Collected data
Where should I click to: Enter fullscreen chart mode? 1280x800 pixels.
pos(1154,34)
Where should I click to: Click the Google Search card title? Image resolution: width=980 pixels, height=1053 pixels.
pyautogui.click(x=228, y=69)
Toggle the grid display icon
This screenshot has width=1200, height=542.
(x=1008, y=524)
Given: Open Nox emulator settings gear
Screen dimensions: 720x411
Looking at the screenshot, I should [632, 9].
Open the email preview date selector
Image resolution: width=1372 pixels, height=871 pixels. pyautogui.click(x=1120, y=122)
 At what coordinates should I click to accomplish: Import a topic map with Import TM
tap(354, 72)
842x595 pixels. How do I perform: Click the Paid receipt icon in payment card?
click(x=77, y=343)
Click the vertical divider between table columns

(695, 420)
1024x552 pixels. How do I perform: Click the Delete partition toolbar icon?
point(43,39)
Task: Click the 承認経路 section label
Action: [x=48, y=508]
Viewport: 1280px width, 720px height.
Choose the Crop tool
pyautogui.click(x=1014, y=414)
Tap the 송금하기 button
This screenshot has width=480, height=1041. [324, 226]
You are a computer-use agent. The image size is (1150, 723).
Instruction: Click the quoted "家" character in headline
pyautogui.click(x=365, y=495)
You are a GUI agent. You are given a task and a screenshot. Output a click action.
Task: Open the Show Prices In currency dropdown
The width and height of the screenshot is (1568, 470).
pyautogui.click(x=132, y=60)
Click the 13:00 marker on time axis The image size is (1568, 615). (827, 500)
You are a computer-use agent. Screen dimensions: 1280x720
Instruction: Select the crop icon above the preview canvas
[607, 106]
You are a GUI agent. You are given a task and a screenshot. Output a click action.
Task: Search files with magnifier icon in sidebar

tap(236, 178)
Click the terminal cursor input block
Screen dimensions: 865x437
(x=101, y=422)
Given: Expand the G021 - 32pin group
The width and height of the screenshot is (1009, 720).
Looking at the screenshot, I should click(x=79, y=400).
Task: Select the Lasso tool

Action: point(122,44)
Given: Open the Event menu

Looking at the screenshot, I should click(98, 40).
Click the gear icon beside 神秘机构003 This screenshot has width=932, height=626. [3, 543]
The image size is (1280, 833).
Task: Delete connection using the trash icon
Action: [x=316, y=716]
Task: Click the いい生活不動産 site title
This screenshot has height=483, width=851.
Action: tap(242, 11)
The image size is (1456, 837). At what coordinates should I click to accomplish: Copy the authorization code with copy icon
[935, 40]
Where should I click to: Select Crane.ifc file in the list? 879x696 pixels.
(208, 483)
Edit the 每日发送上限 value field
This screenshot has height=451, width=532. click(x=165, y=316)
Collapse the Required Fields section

* [What you should do]
Exact copies of all the records are to be printed.

* [Written solution]
Where should I click to: Enter fullscreen chart mode? 1280x800 pixels.
pos(1154,34)
Where should I click to: Click the Google Search card title? Image resolution: width=980 pixels, height=1053 pixels.
pyautogui.click(x=228, y=69)
Toggle the grid display icon
This screenshot has width=1200, height=542.
(x=1008, y=524)
Given: Open Nox emulator settings gear
Screen dimensions: 720x411
Looking at the screenshot, I should [632, 9].
Open the email preview date selector
Image resolution: width=1372 pixels, height=871 pixels. pyautogui.click(x=1120, y=122)
 At what coordinates should I click to accomplish: Import a topic map with Import TM
tap(354, 72)
842x595 pixels. How do I perform: Click the Paid receipt icon in payment card?
click(x=77, y=343)
Click the vertical divider between table columns

(695, 420)
1024x552 pixels. How do I perform: Click the Delete partition toolbar icon?
point(43,39)
Task: Click the 承認経路 section label
Action: [x=48, y=508]
Viewport: 1280px width, 720px height.
Choose the Crop tool
pyautogui.click(x=1014, y=414)
Tap the 송금하기 button
This screenshot has width=480, height=1041. [324, 226]
You are a computer-use agent. The image size is (1150, 723).
Instruction: Click the quoted "家" character in headline
pyautogui.click(x=365, y=495)
You are a GUI agent. You are given a task and a screenshot. Output a click action.
Task: Open the Show Prices In currency dropdown
The width and height of the screenshot is (1568, 470).
pyautogui.click(x=132, y=60)
Click the 13:00 marker on time axis The image size is (1568, 615). (827, 500)
You are a computer-use agent. Screen dimensions: 1280x720
Instruction: Select the crop icon above the preview canvas
[607, 106]
You are a GUI agent. You are given a task and a screenshot. Output a click action.
Task: Search files with magnifier icon in sidebar

tap(236, 178)
Click the terminal cursor input block
Screen dimensions: 865x437
(x=101, y=422)
Given: Expand the G021 - 32pin group
The width and height of the screenshot is (1009, 720).
Looking at the screenshot, I should click(x=79, y=400).
Task: Select the Lasso tool

Action: point(122,44)
Given: Open the Event menu

Looking at the screenshot, I should click(98, 40).
Click the gear icon beside 神秘机构003 This screenshot has width=932, height=626. [3, 543]
The image size is (1280, 833).
Task: Delete connection using the trash icon
Action: [x=316, y=716]
Task: Click the いい生活不動産 site title
This screenshot has height=483, width=851.
Action: tap(242, 11)
The image size is (1456, 837). At what coordinates should I click to accomplish: Copy the authorization code with copy icon
[935, 40]
Where should I click to: Select Crane.ifc file in the list? 879x696 pixels.
(208, 483)
Edit the 每日发送上限 value field
This screenshot has height=451, width=532. click(x=165, y=316)
Collapse the Required Fields section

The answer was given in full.